Friday, February 17, 2012

THE EDITOR OF THE BIBLE


A review of Irene Carrier’s James VI and I King of Great Britain (1998)

(Rating 3 of 5)

Irene Carrier’s James is not a biography in the traditional sense, although it does contain some biographical narrative, it is an historical overview of the reign of the first monarch to rule over a united Britain. The book is divided into several chapters devoted to separate aspects of the reign. Each chapter has a biographical-type introduction, a timeline, and is loaded with primary sources that are mostly letters from James and his various associates. After each section of letters the author has questions for the reader—most of whom would be college students—to help them focus on the point of the letters.

The subject himself is pretty fascinating. The man who would succeed both of the rival queens, Mary I, Queen of Scots, and Elizabeth I, Queen of England, on their thrones. By the time he was a baby he was the son of a murder victim when his father, Henry Stuart, was killed. The primary suspect was his mother, the Queen. The controversy led to her overthrow and his enthronement as an infant. Like his mother, grandfather, and great-grandfather he would grow up as Scotland’s monarch. Later, he would lose his other parent when his mother, the dethroned Queen Mary, was executed under Elizabeth’s orders. Although he was more upset that his mother a queen was executed than his mother was executed.
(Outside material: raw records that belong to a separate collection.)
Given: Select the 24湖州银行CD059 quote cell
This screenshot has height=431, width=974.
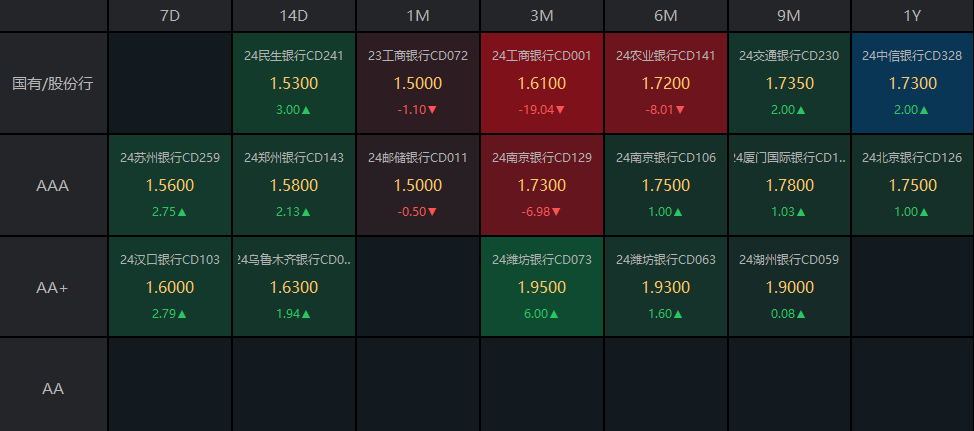Looking at the screenshot, I should point(790,287).
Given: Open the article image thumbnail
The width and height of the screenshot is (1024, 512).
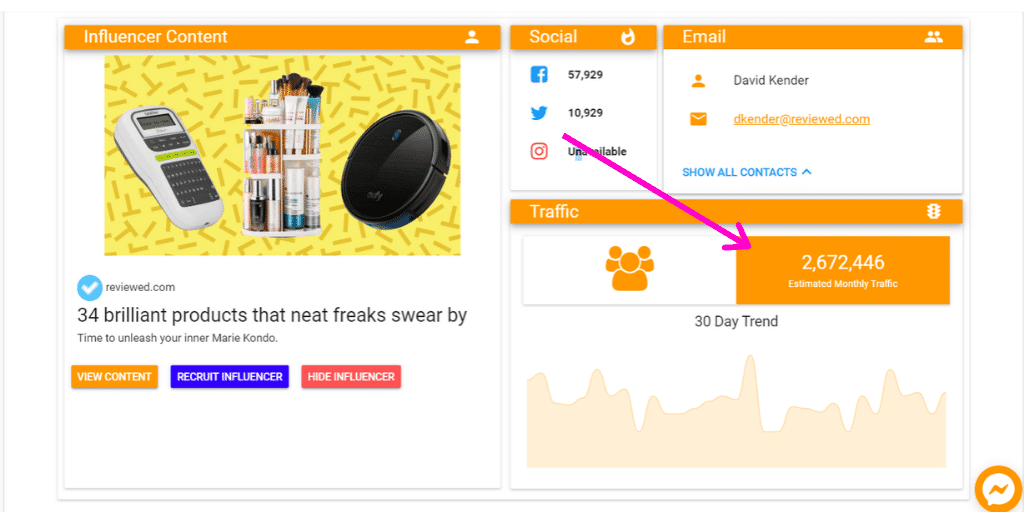Looking at the screenshot, I should [282, 155].
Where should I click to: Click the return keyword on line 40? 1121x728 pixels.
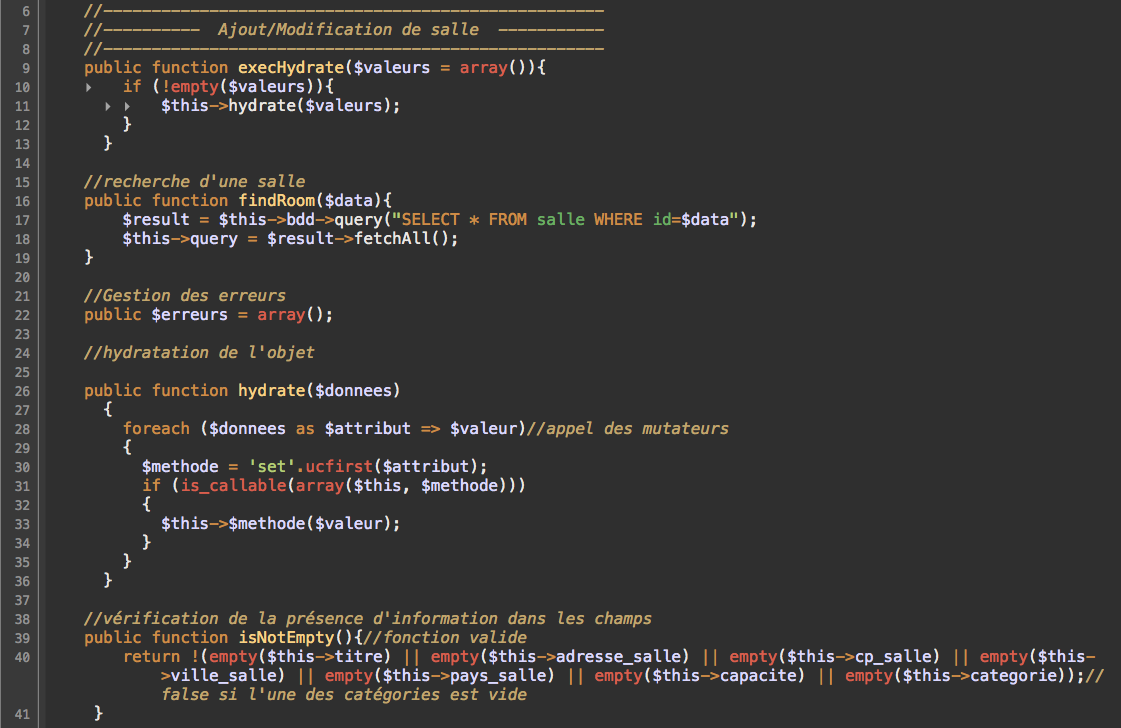(152, 656)
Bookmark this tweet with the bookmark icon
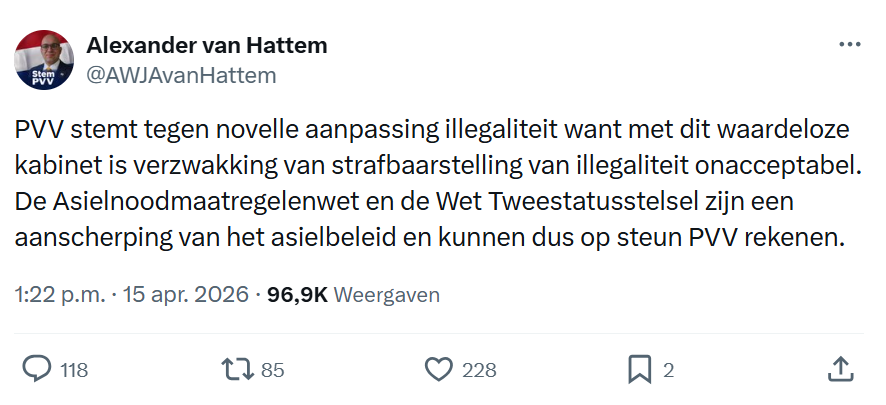 click(639, 369)
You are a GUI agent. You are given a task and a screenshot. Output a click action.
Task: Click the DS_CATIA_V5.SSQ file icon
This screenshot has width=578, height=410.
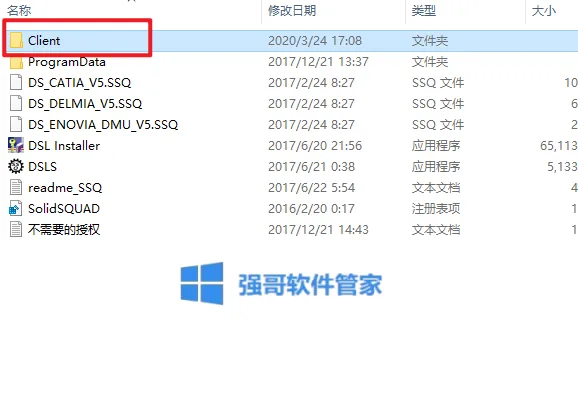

Many Kings of England had tried and failed to add Scotland to their realms. However in 1603 the King of Scotland became the King of England. The man who was James VI in the north was now to the south, James I*. His great-great-grandfather, King Henry VII, whose James’ claim was based, had united the warring factions of the Yorkist and Lancastrians. Now the great-great-grandson was uniting two historically warring kingdoms.


(King James I, the first monarch of a united Britain)
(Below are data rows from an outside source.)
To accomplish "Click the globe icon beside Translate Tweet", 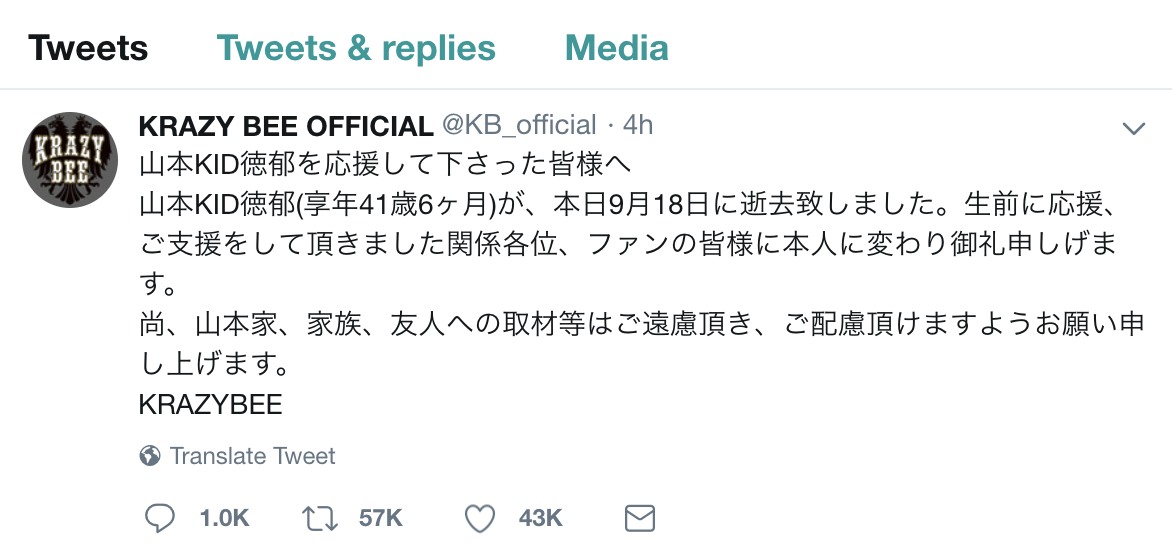I will pyautogui.click(x=151, y=457).
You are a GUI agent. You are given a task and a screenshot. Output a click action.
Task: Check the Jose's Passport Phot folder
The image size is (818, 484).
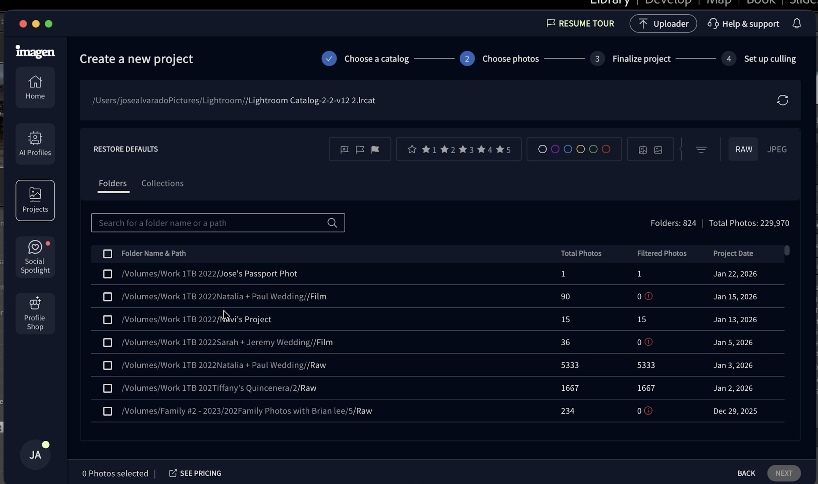pos(108,274)
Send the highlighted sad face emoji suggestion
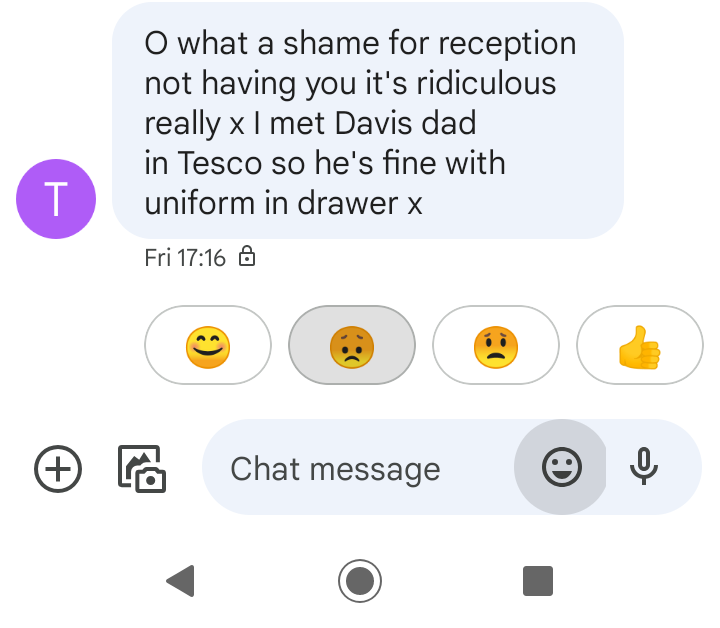 point(352,345)
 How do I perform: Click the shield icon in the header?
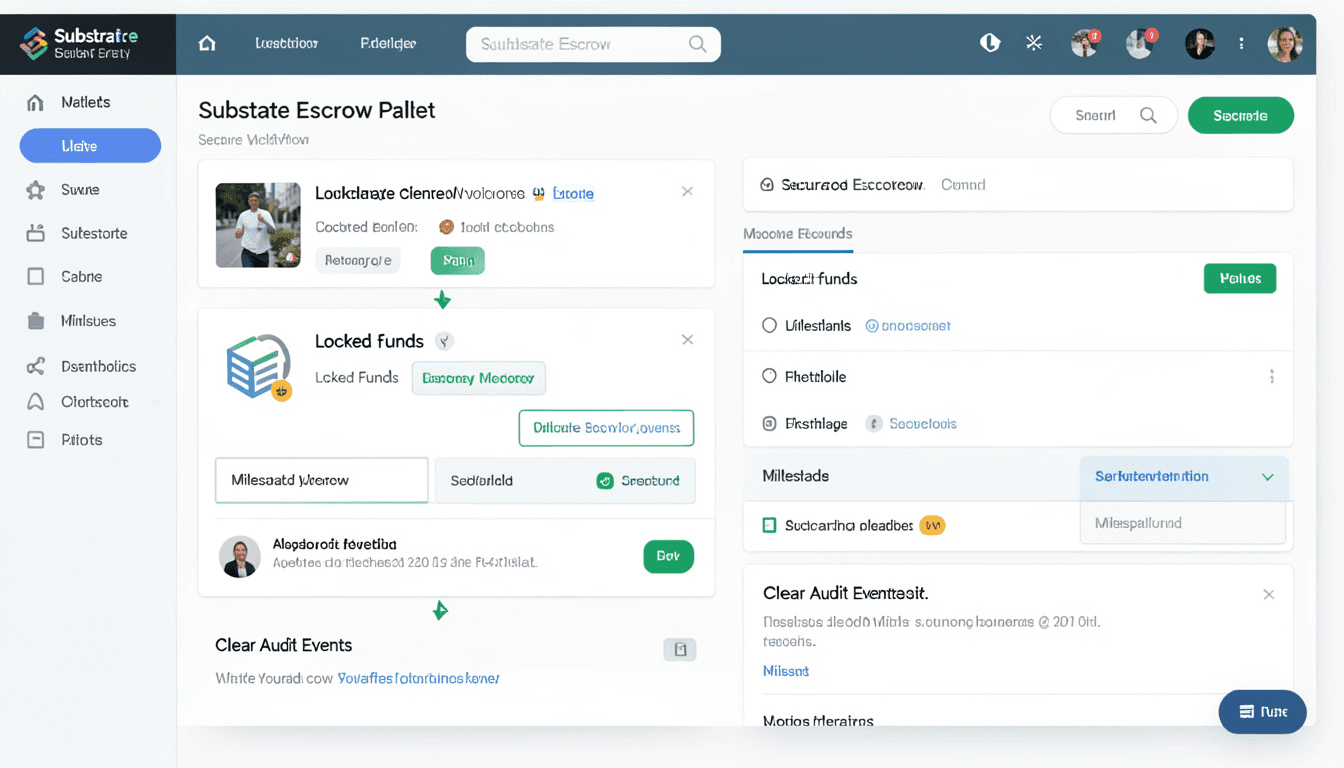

“James VI’s departure for London in April 1603 amidst scenes of great emotion looked like the high point of Scottish pride. The Scots had given their ‘auld enemies’ a king, and thus provided the final answer to the aggression of Edward I, Edward III, and Henry VIII.” (p.142)




Dubbed by King Henry IV of France as the ‘wisest fool of Christendom,’ James would right three famous works. He would right about smoking, witches, and divine-right monarchy. He was against smoking**, against witches, and all for divine-right monarchy. The new version of the Bible was something that he had supervised at his Hampton Court Conference. Nevertheless he did have a heavy influence on the new version; you could say he was more the editor than the author of the King James Bible.

This is an okay book if you like primary sources and school textbooks. In the words of King Edward III ‘it is as is.’

*An interesting irony, James I, King of Scotland, was in England at the time of his ascension. He was there as a prisoner of England’s King Henry IV.

**Ironic considering Jamestown,the first permanent English colony, had as its primary crop: tobacco.